▶ AIM OF THE EXERCISE
The required answer is each line in the entries below where "dimensions" occurs.

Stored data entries
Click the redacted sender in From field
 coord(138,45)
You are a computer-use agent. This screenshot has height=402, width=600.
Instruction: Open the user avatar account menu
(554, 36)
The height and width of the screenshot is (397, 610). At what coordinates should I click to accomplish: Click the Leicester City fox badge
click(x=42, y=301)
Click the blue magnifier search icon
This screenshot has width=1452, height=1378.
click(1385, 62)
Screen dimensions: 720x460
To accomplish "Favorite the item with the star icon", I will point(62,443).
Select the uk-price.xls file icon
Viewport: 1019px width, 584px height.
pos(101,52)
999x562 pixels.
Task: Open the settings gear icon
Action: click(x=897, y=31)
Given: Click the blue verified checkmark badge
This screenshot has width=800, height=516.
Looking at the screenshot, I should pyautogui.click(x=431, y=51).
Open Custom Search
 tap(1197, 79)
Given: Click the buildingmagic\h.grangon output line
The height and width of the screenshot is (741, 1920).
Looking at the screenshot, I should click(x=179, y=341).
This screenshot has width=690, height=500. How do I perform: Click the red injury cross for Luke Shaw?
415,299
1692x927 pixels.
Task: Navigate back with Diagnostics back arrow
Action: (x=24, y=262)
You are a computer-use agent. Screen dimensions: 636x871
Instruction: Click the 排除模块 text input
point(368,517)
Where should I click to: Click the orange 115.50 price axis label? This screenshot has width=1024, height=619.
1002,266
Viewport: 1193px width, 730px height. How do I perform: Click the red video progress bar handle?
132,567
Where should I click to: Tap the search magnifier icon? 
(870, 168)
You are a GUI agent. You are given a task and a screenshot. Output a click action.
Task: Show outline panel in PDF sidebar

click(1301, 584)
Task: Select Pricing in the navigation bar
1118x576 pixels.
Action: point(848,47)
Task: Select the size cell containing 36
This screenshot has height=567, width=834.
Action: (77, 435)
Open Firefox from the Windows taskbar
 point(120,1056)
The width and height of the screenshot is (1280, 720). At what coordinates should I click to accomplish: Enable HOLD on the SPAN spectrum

▶ SOLUTION TO THE EXERCISE
Screen dimensions: 720x460
You are a computer-use agent. Screen dimensions: 636x871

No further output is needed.